Data extracts »
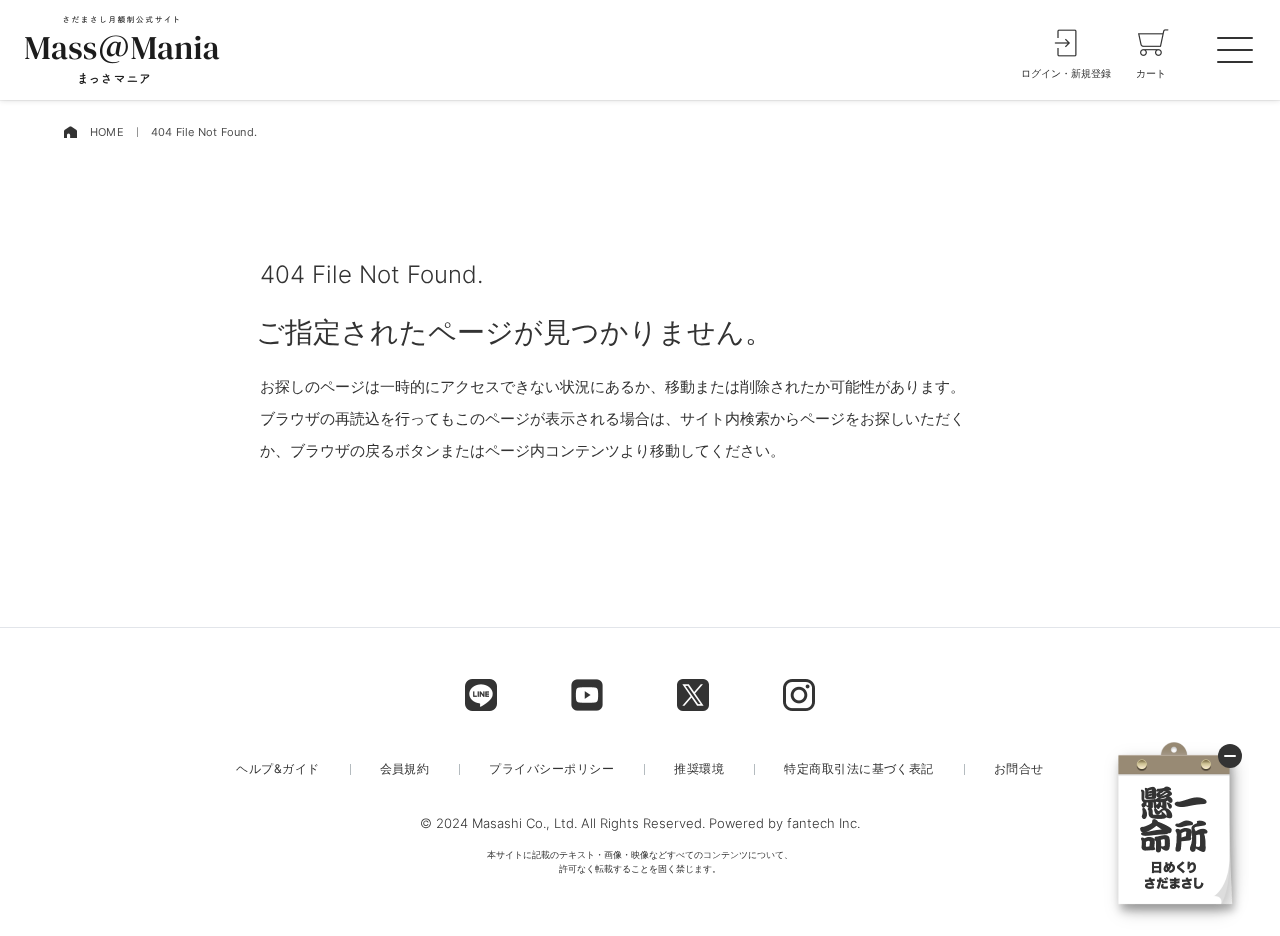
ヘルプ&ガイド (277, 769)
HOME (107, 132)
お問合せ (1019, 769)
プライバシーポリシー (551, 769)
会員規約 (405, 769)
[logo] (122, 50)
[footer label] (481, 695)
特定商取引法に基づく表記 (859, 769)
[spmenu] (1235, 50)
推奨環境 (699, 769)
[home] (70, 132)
--
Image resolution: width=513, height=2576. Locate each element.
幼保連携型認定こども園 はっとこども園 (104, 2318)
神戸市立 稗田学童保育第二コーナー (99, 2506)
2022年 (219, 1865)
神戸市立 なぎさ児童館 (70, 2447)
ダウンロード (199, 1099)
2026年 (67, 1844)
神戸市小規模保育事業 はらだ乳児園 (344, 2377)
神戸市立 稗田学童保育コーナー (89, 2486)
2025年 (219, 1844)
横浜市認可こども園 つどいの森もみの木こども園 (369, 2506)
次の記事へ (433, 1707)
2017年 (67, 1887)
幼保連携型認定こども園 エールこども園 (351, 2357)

Assignment » Lines to set down from above: the line with "HOME (107, 132)", the line with "[home] (70, 132)", and every line between, each exactly as written.

Your solution »
HOME (107, 132)
お問合せ (1019, 769)
プライバシーポリシー (551, 769)
会員規約 (405, 769)
[logo] (122, 50)
[footer label] (481, 695)
特定商取引法に基づく表記 (859, 769)
[spmenu] (1235, 50)
推奨環境 (699, 769)
[home] (70, 132)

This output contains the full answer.